• SELECTED PASSAGE:
========

Analytical Validation of the nCounter^®-based Lymphoma Subtyping Test (LST) for Cell-of-Origin (COO) Identification in Formalin-Fixed Paraffin-Embedded (FFPE) Diffuse Large B-Cell Lymphoma (DLBCL) Specimens

Introduction: Diffuse large B-cell lymphoma (DLBCL) is an aggressive form of non-Hodgkin's lymphoma with two distinct molecular subtypes defined by Cell-of-Origin (COO): germinal center B-cell (GCB) and activated B-cell (ABC). COO is being evaluated as a predictive biomarker in multiple DLBCL clinical trials hence the need for an accurate and precise companion diagnostics (CDx). NanoString LST is an investigational multiplexed digital gene expression assay performed on the nCounter^® Dx Analysis System that identifies COO from FFPE tissue with a turnaround time of 2-3 days (Wallden B et al, JCO 2015; Storhoff J et al, Blood 2015). The test is based on the Lymph2Cx gene expression assay which profiles 15 classifier genes and 5 housekeeping genes to compute a linear predictor score (LPS) and determine the COO subtype (Scott D et al, Blood 2014). To establish a CDx, both analytical and clinical validations are required using the locked algorithm and assay procedure. Clinical validity of the LST is currently being evaluated in a global Phase 3 study in which the assay is used to prospectively select patients with ABC-type DLBCL to receive in a randomized fashion R2-CHOP or R-CHOP (Nowakowski G et al, JCO 2016). The analytical validation studies described herein were designed to evaluate the analytical performance of the test across multiple laboratory sites, operators, instruments, reagent lots, and RNA input levels.

Design: Reproducibility was measured across 3 sites and 6 operators by testing replicate tissue sections from 43 FFPE DLBCL tumor blocks following independent pathology review at each site. The testing included both core needle and surgical biopsy specimens. The standard deviation (SD) of the LPS output was analyzed as a continuous variable using a linear mixed model to estimate assay variance, and the site-to-site concordance was evaluated. Analytical precision was measured across 3 sites and 6 operators by testing 5 pooled DLBCL tumor RNA samples representing each COO subtype including samples near the subtype thresholds. The sensitivity of the assay was evaluated by testing 4 RNA levels within the recommended input range (62.5 ng, 125 ng, 500 ng, 1000 ng) and 2 input levels outside of this range (50 ng and 1250 ng) using 14 DLBCL tumor RNA samples and 2 reagent lots. The percentage of test samples passing all QC metrics was determined at each input level, and the subtype concordance was evaluated compared to the nominal test input level (500 ng). Interference of human genomic DNA was assessed by omitting DNase from the assay procedure. The impact of including non-tumor tissue was assessed by omitting the tissue macrodissection step from the assay.

Results: In the multi-site reproducibility study, the average site-to-site LST subtype concordance with independent pathology review was >97% with no ABC-to-GCB discordances (or vice versa). The overall range of LPS spanned approximately 5000 units. The total SD was <100 LPS units including all sources of variation (site/pathologist, operator, and between-run/residual). No differences in variance were observed between excisional and core needle biopsies and <1% of the variance was attributed to sites and operators. In the multi-site precision study, the total SD of LPS was 46 including all sources of variation (site, operator, between-runs/day, input level, and within-run/residual). There were no significant differences between sites, operators or days of run. A separate precision study showed that reagent lot and instrument do not significantly contribute to assay variability. In the RNA input study, all input levels inside and outside the specified operating range had 100% assay pass rate. The estimated rate of samples switching from ABC to GCB was <0.00001% for all input levels. In the interference study, genomic DNA contamination resulted in a negative bias in LPS (mean bias = -186), indicating the necessity of DNase treatment in this assay.

Conclusions: The investigational NanoString LST has been analytically validated for identifying COO subtypes across multiple testing laboratories. The test provides a highly precise, sensitive and rapid method for measuring COO on FFPE DLBCL tumor specimens, including both excisional and core needle biopsies.

========

• DATA EXTRACTS:
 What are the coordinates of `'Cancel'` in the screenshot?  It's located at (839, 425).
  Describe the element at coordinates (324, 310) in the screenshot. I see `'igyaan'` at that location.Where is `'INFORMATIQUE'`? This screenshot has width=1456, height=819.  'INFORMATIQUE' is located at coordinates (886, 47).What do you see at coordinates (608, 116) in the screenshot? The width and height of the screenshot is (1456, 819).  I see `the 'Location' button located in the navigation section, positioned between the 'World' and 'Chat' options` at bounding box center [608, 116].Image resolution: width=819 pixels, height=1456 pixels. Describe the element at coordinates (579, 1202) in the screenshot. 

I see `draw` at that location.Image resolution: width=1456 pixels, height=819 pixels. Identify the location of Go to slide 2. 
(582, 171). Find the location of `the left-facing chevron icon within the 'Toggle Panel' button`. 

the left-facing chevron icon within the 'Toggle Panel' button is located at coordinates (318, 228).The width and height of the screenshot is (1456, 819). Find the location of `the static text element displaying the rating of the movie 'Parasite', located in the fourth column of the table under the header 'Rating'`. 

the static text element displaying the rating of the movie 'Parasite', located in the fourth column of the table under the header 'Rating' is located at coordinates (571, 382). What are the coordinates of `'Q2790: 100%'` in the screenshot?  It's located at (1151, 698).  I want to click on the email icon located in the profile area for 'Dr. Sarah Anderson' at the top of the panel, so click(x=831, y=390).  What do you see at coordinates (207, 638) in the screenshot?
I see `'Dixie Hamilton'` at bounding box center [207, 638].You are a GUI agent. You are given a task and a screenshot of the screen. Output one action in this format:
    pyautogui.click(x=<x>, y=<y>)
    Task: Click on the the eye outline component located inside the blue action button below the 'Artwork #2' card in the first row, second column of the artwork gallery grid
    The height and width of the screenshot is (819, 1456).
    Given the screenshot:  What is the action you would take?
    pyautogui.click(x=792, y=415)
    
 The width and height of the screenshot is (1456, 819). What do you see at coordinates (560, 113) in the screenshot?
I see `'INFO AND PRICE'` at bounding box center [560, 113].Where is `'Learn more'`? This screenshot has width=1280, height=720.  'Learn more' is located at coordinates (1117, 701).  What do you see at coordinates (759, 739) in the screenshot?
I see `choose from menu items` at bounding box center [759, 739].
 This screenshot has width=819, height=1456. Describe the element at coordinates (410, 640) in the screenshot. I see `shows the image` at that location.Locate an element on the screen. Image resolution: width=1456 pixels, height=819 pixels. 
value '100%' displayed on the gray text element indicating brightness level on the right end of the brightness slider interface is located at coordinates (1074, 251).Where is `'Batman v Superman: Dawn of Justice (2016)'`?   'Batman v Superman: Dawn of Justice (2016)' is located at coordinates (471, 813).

========

Using the lymphoma subtyping test abstract above, answer each question briefly.
1. How many classifier genes does the Lymph2Cx assay profile?
2. How many FFPE DLBCL tumor blocks were tested in the reproducibility study?
3. What mean bias in LPS resulted from genomic DNA contamination?

• EXERCISE OUTPUT:
1. 15
2. 43
3. -186